In the
A challenge for 2016....... accepted! post I said that I would write a post once every month that would explain very basic stuff about SQL Server. Today is the second post, in this post we will take a look at how you can return the row with the maximum value for a group.

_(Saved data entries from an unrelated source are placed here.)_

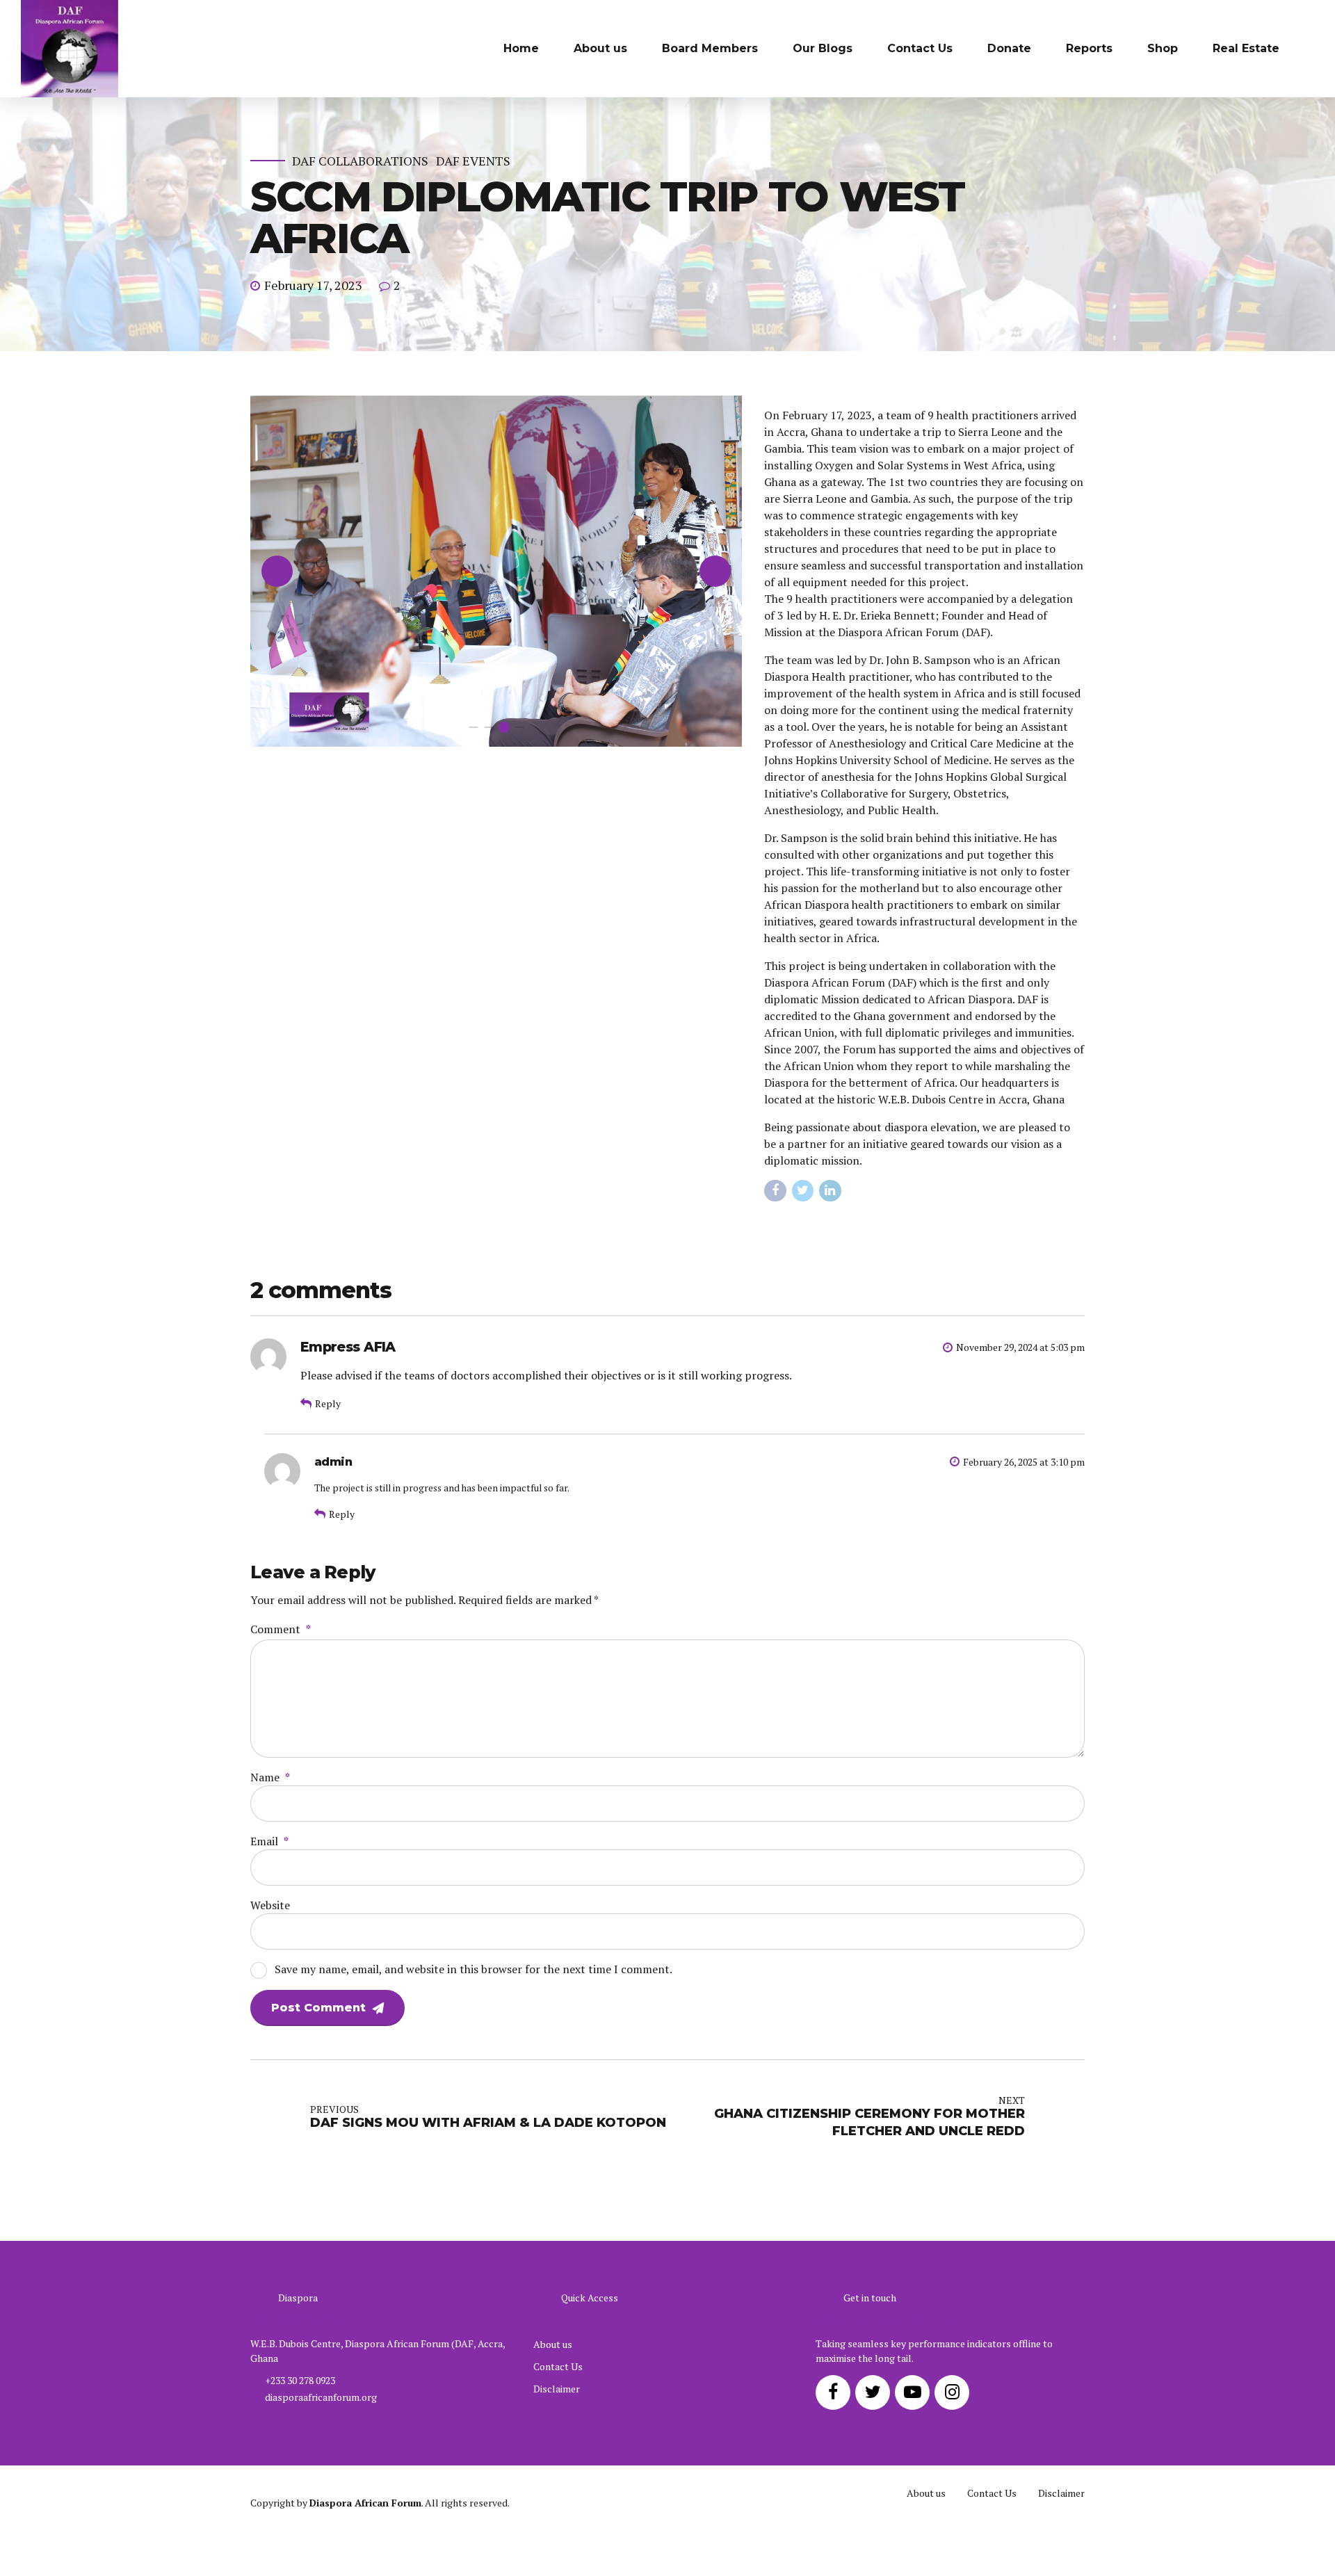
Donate (1009, 48)
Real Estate (1246, 48)
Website (270, 1905)
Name (270, 1777)
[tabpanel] (496, 571)
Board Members (710, 48)
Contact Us (920, 48)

In order to explain the code in this post, I decided to grab the top largest cities in the world as the data. You can find the data here
List of cities proper by population
Below is the SQL code to create a table and also the data to populate this table
create table #Temp( Rank int not null,
City varchar(100) not null,
Population int not null,
Density int not null,
Country varchar(100))
INSERT #Temp
SELECT 1,'Shanghai',24256800,3826,'China' union all
SELECT 2,'Karachi',23500000,6663,'Pakistan' union all
SELECT 3,'Beijing',21516000,1311,'China' union all
SELECT 4,'Lagos',21324000,18206,'Nigeria' union all
SELECT 5,'Delhi',16787941,11320,'India' union all
SELECT 6,'Tianjin',15200000,1293,'China' union all
SELECT 7,'Istanbul',14160467,2593,'Turkey' union all
SELECT 8,'Tokyo',13297629,6075,'Japan' union all
SELECT 9,'Guangzhou',13080500,1759,'China' union all
SELECT 10,'Mumbai',12478447,20680,'India' union all
SELECT 11,'Moscow',12197596,4859,'Russia' union all
SELECT 12,'São Paulo',11895893,7821,'Brazil' union all
SELECT 13,'Shenzhen',10467400,5256,'China' union all
SELECT 14,'Jakarta',10075310,15171,'Indonesia' union all
SELECT 15,'Seoul',10048850,17134,'South Korea'
Now that we have the data in our table, let's run a simple query to return the row with the most populous city in the world. You can accomplish this in SQL Server by using the TOP operator and ordering the data by population in descending order.
SELECT TOP 1 * FROM #Temp
ORDER BY population DESC
Here is the output from that query
Rank City Population Density Country
1 Shanghai 24256800 3826 China
What we want to do next is return one row the most populous city per country.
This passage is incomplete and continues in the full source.